Required work:
A) Answer these questions from the CAIS passage:
(i) What subject does Dilkina's USC Viterbi undergraduate class cover?
(ii) How large is the Army Research Office grant supporting Rice's study?
(iii) How many people could be forced to relocate by 2100 because of rising sea levels?
B) Retype everything in the CAIS passage from "Dilkina also hopes" down to "as faculty mentor.".
╭─ Passage
Dilkina also hopes to reach out to more college and even K-12 students to pique their interest in employing AI to address what she calls “wicked problems.” Toward that end, she teaches a USC Viterbi undergraduate class on AI for social good. Additionally, Dilkina aims to strengthen the center’s relationship with CAIS ++, a USC student-run and student-created group affiliated with CAIS for which Dilkina serves as faculty mentor.
“I really strongly believe that this idea of leveraging AI and social work to address social problems has to be nurtured early on,” she said. “I also believe that’s a way to grow our diversity, especially in our engineering population. Realizing that you can work on homelessness or substance abuse or conservation as a computer scientist or an engineer can attract people who wouldn’t otherwise think of studying those fields.”
Over the years, CAIS researchers have tackled several important projects.
Phebe Vayanos, a center associate director and USC Viterbi assistant professor of industrial and systems engineering and computer science, and her team have worked to develop an algorithm to reduce suicides among young people. The algorithm would identify the best person to train in a given group of young adults to serve as a gatekeeper capable of identifying warning signs of suicide and intervening to connect to appropriate resources. In addition, CAIS co-director Rice and others, supported by a $600,000 grant from the Army Research Office, are studying ways to employ AI to increase early interventions for military personnel at risk of suicide.
Tackling another pressing societal challenge, CAIS associate co-director Jordan Davis, an assistant professor in the School of Social Work, leads research addressing substance use and the developmental needs of marginalized and vulnerable populations. He collaborates with AI faculty to integrate this powerful technology into the models and analysis.
“CAIS has always been committed to doing research that has a real impact in vulnerable communities,” Rice said. “We think that by bringing together computer science, social work and community partners we can create new solutions to some of the most vexing problems facing humanity.”
Dilkina’s CAIS-related research has also proven quite innovative.
She belonged to a team that found that 13 million people could be forced to relocate by 2100 because of rising sea levels, moving to places like Atlanta, Denver and Midwest suburban and rural areas. To predict the trajectory migration caused by rising sea levels, Dilkina and other researchers took existing projections of rising sea levels and combined this with population projections. Based on migration patterns after Hurricane Katrina and Hurricane Rita, the team trained machine learning models—a subset of artificial intelligence—to predict where people would relocate.
╰─
╭─ Data section
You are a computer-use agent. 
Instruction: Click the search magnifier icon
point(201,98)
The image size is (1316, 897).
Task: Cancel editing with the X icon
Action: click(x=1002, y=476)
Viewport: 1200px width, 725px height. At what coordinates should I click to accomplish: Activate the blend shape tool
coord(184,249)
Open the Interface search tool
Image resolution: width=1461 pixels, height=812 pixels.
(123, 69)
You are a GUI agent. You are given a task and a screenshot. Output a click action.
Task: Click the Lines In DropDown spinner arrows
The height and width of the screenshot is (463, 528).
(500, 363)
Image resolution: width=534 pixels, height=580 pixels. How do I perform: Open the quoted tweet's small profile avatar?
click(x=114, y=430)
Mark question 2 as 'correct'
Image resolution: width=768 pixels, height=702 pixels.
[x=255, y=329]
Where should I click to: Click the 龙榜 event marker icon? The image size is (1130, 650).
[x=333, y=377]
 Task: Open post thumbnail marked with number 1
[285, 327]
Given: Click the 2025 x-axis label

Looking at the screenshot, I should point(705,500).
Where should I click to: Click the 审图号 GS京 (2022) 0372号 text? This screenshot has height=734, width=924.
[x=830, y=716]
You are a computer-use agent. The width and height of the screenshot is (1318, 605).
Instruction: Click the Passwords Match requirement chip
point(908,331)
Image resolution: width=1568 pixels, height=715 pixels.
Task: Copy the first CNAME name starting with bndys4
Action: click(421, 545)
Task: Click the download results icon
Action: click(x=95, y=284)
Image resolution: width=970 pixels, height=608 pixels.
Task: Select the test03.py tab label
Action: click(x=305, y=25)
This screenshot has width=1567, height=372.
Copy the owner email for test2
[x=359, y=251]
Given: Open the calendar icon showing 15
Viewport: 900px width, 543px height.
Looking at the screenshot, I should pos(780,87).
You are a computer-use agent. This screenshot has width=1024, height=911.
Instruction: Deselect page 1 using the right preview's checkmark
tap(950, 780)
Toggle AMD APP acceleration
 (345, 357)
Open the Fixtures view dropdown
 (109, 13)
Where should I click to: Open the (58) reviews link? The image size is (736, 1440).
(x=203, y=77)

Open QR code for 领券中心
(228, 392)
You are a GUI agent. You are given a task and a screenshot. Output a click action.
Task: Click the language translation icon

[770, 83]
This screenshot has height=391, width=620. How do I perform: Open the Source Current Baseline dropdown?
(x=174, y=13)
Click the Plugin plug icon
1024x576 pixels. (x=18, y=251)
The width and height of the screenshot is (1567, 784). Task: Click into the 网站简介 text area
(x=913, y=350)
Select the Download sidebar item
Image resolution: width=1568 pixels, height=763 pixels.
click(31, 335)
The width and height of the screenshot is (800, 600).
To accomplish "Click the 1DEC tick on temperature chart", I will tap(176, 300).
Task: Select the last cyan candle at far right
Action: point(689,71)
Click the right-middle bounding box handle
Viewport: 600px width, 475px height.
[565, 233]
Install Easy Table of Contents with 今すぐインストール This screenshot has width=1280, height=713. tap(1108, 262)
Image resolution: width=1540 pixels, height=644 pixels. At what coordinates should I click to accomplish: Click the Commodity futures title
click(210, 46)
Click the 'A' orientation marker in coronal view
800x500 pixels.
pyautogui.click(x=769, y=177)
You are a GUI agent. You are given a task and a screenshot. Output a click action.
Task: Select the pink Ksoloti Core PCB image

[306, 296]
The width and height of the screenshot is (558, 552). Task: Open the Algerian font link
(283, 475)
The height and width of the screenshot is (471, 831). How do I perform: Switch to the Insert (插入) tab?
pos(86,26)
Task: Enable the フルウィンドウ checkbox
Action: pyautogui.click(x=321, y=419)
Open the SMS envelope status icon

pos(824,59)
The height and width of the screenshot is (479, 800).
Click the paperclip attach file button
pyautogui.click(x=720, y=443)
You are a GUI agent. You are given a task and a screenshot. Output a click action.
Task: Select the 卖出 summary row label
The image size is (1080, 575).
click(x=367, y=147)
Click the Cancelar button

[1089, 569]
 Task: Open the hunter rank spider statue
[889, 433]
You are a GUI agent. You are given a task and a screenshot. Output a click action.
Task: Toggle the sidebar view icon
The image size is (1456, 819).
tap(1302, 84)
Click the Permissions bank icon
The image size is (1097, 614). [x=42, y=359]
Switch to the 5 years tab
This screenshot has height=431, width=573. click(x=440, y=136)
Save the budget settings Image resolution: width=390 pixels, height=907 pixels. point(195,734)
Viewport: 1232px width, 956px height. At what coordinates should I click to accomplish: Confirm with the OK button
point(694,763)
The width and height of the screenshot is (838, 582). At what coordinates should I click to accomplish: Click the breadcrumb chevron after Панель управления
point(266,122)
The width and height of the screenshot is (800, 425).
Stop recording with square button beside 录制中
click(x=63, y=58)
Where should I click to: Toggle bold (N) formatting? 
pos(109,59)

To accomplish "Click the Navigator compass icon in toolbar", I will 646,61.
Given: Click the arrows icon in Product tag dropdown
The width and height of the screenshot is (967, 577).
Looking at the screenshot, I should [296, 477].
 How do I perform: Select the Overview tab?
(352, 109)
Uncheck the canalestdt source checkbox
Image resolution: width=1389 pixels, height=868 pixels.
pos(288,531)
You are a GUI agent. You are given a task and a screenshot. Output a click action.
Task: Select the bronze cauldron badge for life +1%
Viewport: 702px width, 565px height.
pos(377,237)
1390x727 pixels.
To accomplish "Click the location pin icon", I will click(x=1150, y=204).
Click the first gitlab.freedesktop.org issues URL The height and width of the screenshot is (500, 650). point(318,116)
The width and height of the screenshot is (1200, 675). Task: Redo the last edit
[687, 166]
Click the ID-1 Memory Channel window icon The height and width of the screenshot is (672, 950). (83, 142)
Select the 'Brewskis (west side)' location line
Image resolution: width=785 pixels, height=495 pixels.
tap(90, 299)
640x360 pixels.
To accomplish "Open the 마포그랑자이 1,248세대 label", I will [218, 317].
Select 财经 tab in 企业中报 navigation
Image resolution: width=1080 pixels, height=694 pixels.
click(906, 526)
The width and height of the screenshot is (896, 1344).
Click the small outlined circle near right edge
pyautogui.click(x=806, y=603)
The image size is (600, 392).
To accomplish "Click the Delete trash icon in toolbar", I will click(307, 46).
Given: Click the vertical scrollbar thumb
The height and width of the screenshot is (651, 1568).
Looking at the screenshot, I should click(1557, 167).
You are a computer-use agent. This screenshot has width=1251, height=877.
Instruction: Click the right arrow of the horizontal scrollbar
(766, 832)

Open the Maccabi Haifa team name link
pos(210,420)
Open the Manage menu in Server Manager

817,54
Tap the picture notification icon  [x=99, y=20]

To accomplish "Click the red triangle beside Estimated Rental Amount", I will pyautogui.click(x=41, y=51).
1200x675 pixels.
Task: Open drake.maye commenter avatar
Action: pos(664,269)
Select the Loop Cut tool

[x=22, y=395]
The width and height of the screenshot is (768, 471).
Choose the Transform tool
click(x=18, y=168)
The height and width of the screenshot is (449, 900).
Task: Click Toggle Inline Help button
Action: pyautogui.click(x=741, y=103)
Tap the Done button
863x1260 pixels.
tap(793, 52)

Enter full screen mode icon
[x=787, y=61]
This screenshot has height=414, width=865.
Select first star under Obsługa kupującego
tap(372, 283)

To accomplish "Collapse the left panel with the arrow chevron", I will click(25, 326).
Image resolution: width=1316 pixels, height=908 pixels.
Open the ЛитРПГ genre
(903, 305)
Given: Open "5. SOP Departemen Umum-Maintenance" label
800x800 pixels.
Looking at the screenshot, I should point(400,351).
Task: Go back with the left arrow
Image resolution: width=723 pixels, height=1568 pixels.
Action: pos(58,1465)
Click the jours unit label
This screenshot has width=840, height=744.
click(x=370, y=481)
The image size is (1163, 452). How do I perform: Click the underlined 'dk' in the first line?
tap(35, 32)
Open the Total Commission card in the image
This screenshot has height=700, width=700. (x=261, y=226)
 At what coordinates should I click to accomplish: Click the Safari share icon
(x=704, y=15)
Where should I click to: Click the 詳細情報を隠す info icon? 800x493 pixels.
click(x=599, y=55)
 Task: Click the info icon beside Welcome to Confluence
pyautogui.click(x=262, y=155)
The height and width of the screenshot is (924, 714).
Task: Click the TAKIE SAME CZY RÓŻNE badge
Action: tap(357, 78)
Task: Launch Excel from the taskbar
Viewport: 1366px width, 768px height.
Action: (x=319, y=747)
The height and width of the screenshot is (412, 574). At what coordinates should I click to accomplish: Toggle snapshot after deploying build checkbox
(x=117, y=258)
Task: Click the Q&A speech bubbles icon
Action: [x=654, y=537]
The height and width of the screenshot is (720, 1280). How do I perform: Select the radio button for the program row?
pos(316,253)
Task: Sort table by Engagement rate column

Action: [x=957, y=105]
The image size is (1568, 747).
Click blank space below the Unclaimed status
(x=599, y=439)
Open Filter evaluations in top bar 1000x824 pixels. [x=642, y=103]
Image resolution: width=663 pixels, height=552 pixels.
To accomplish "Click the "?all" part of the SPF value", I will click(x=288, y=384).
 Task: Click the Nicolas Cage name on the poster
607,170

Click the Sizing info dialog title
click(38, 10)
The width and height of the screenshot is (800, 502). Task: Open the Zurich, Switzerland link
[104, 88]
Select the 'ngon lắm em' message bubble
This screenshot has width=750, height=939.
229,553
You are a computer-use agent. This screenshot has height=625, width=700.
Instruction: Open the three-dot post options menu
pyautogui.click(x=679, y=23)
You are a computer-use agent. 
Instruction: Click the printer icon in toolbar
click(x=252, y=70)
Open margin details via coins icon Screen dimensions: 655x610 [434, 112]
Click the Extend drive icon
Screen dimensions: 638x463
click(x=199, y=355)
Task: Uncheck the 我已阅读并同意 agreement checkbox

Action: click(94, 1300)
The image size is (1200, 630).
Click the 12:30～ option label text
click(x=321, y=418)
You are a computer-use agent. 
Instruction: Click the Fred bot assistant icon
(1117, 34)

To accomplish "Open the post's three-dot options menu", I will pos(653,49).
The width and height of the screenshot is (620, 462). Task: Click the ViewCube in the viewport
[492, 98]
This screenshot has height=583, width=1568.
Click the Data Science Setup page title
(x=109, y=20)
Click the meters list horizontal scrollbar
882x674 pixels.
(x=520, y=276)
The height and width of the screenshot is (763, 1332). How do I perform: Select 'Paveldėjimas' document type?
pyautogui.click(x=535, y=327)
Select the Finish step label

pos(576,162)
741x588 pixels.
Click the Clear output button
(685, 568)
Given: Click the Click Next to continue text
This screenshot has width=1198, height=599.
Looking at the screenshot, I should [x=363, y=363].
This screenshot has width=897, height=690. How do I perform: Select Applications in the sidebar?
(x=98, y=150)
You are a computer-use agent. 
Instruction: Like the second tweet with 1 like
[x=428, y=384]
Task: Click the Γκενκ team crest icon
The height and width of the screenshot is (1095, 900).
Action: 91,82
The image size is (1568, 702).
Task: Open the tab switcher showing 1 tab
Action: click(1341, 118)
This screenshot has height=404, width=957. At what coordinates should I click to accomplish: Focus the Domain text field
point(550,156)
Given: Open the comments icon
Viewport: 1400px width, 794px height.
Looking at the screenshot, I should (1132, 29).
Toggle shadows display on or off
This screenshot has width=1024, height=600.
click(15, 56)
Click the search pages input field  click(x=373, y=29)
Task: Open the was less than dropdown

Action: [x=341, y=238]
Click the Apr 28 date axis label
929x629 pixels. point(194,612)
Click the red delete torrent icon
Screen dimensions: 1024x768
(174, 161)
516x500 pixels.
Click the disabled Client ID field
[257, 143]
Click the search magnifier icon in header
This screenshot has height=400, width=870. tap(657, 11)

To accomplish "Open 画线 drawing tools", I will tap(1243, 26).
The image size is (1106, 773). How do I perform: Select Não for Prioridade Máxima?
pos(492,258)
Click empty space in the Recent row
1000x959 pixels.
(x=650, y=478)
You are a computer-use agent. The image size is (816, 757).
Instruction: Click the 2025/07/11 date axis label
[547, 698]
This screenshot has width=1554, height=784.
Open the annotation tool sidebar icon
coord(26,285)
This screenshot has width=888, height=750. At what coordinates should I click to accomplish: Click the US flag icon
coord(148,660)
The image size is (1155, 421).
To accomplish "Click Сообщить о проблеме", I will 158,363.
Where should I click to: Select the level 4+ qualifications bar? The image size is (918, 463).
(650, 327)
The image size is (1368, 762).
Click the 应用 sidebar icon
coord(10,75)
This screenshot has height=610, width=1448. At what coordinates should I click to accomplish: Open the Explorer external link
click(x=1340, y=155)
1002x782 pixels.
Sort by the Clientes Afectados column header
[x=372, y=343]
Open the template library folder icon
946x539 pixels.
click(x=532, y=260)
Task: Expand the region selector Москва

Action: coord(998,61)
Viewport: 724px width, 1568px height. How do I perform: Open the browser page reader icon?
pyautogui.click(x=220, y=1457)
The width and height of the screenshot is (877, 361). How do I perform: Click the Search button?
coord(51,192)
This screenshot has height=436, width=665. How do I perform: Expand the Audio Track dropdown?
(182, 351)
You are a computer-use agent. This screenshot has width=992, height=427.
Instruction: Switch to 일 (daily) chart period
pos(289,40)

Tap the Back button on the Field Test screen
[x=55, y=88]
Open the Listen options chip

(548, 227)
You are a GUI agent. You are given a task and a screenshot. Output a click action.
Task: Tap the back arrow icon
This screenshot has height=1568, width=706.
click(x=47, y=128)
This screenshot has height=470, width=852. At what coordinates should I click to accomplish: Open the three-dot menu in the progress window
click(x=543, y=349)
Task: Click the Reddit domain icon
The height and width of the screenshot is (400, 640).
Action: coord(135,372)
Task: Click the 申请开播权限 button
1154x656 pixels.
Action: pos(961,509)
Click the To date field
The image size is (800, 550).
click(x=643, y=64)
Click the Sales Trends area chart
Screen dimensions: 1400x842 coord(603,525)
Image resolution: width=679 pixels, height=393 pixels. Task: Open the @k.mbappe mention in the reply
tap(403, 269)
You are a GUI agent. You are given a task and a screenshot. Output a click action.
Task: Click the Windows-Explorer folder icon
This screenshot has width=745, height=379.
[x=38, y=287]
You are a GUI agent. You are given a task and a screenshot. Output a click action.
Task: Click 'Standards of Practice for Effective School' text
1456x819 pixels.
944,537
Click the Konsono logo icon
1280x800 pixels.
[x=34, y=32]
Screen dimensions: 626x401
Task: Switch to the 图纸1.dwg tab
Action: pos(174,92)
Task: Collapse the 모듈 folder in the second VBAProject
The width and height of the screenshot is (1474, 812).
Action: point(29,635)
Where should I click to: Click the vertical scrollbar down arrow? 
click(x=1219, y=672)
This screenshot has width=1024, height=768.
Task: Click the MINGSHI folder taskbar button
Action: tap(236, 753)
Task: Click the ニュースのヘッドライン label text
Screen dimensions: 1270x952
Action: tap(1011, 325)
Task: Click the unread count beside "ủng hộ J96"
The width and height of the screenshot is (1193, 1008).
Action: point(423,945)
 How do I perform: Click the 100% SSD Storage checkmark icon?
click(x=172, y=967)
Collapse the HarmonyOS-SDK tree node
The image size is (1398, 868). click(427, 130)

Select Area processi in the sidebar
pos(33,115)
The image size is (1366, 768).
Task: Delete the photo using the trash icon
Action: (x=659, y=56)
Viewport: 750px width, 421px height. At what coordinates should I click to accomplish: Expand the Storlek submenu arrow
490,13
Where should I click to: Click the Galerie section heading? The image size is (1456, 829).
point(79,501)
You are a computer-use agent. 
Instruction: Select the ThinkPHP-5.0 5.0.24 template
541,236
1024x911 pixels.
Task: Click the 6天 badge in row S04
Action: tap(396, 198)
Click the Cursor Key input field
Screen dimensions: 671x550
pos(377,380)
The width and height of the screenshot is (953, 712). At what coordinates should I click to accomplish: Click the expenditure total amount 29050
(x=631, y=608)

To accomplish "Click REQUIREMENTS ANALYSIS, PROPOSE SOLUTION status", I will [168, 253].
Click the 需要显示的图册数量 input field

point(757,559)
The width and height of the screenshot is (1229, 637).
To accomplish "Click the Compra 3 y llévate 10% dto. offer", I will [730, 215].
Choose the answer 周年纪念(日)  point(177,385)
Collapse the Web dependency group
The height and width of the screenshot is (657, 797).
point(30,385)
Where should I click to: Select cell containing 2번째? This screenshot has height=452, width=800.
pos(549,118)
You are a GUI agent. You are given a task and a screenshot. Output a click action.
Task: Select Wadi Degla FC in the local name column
╰─
Written answers:
A)
(i) AI for social good
(ii) $600,000
(iii) 13 million

B)
Dilkina also hopes to reach out to more college and even K-12 students to pique their interest in employing AI to address what she calls “wicked problems.” Toward that end, she teaches a USC Viterbi undergraduate class on AI for social good. Additionally, Dilkina aims to strengthen the center’s relationship with CAIS ++, a USC student-run and student-created group affiliated with CAIS for which Dilkina serves as faculty mentor.